* **What the exercise asks**: Below is a listing with pictures in it; transcribe exactly the lines from the one that has "Instruction: Select the" through the one that has "Save the opportunity", and omit those pictures.

* **Dataset**:
++++++
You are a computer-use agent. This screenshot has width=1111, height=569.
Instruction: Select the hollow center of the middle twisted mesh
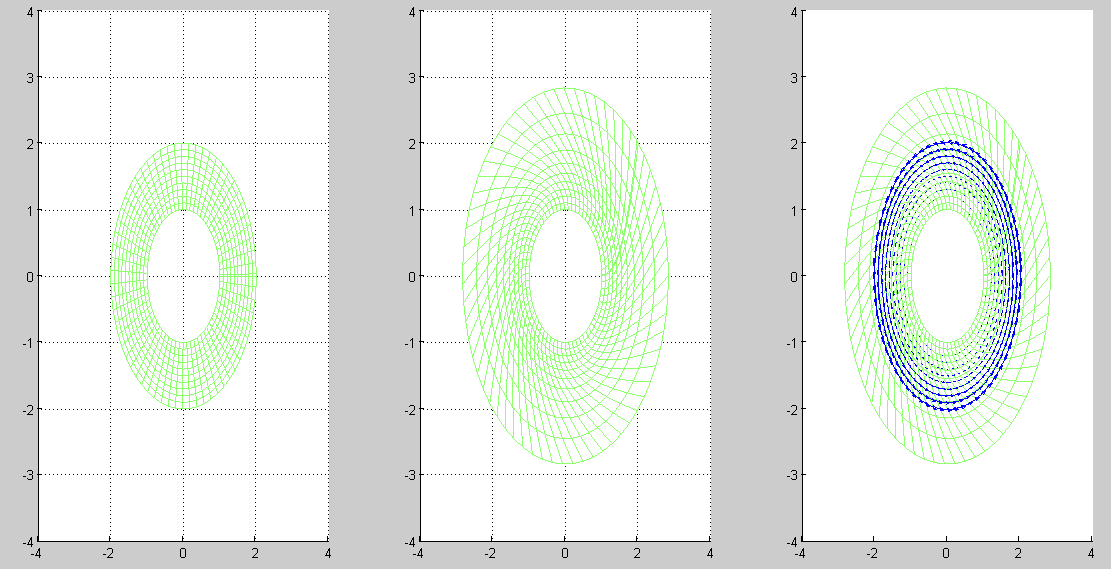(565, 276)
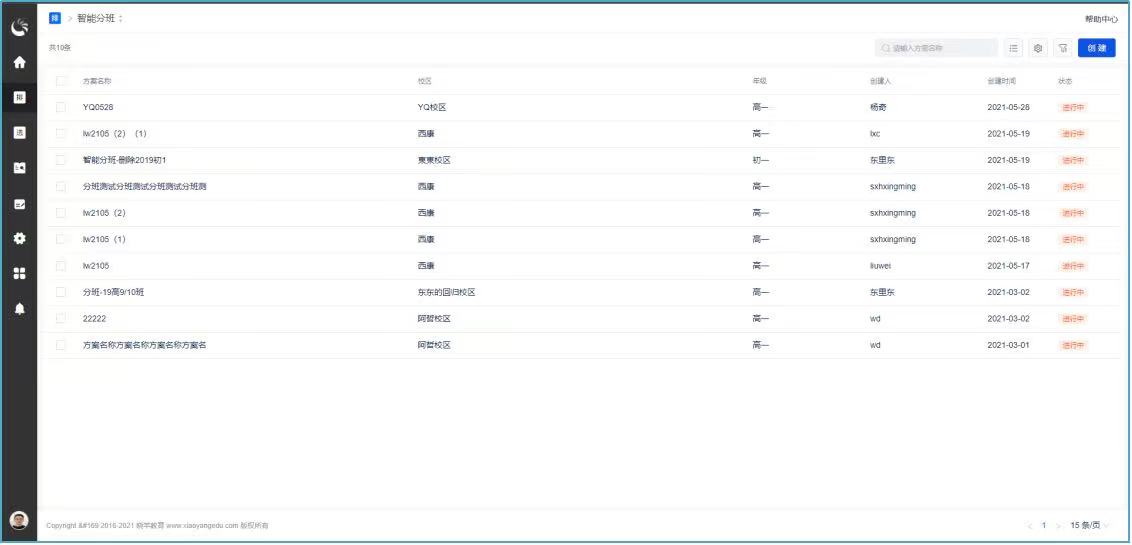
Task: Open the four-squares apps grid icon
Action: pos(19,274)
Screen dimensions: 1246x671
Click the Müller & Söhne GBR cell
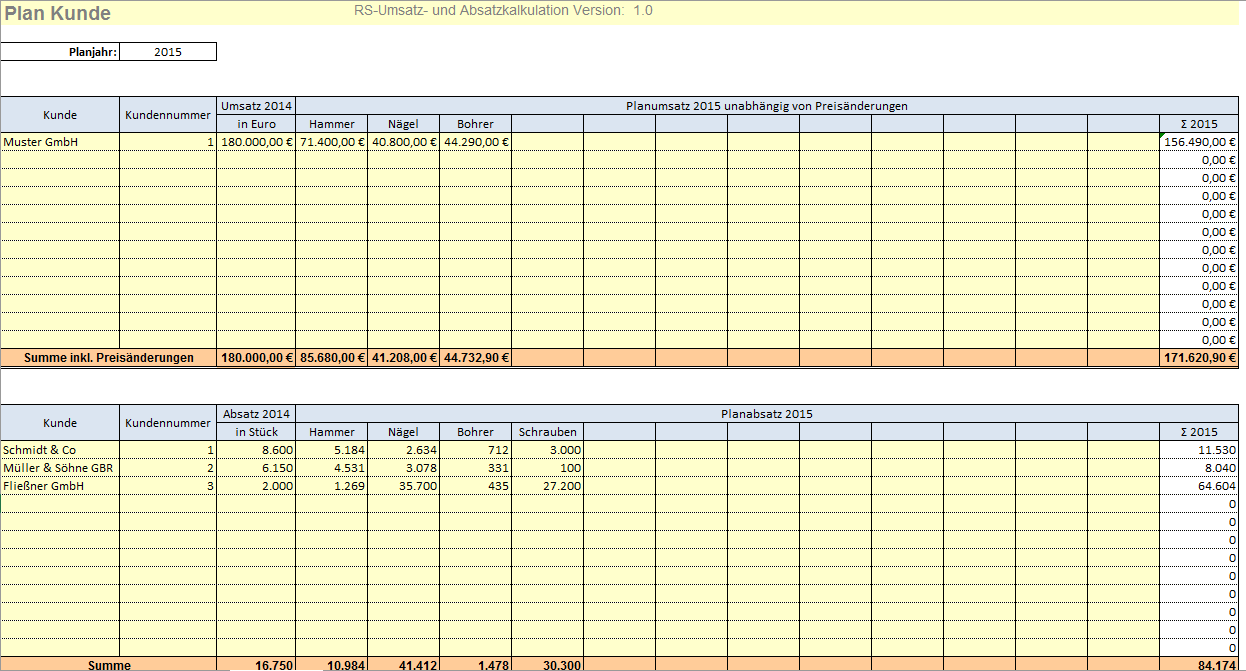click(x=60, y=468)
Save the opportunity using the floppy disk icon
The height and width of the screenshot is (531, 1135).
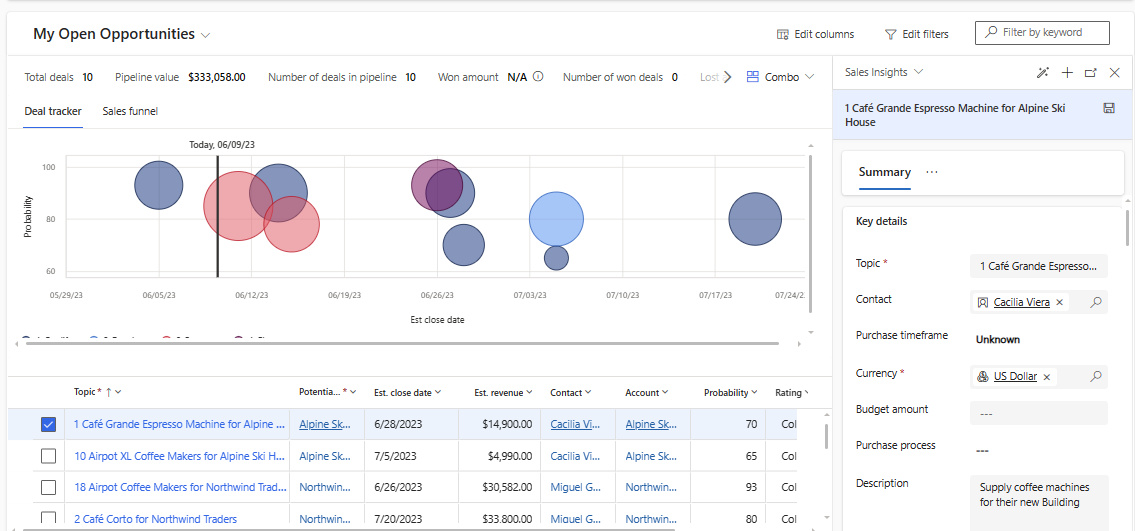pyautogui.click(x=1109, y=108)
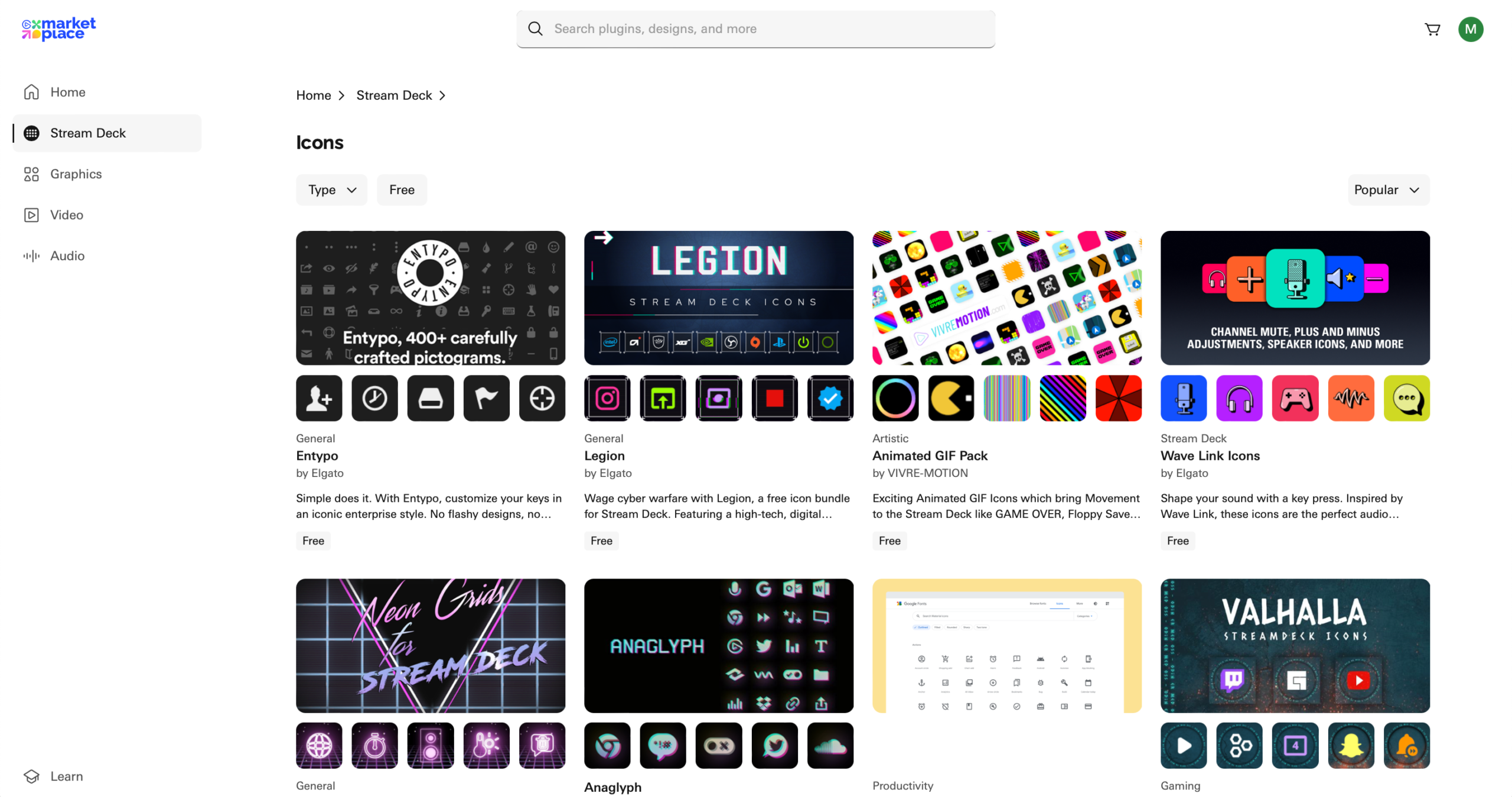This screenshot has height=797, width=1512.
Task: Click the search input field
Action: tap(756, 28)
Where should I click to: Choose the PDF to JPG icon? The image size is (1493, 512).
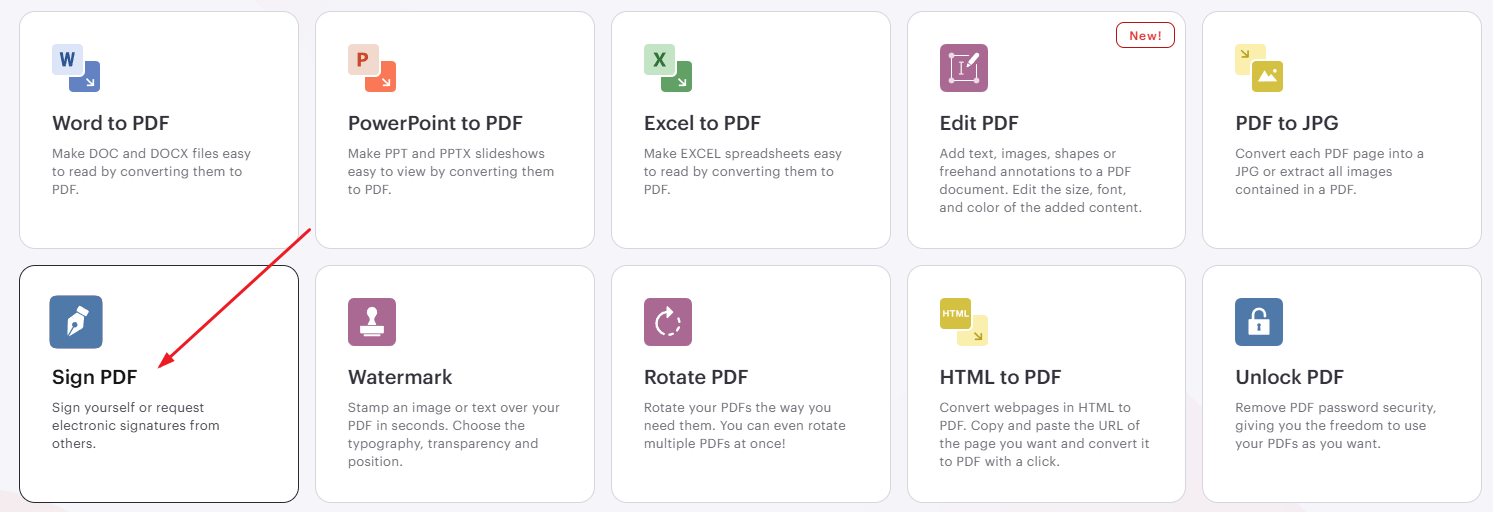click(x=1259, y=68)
++++++
* **Output**:
Instruction: Select the hollow center of the middle twisted mesh
(565, 276)
Task: Open the four-squares apps grid icon
Action: pos(19,274)
Screen dimensions: 1246x671
Click the Müller & Söhne GBR cell
click(x=60, y=468)
Save the opportunity using the floppy disk icon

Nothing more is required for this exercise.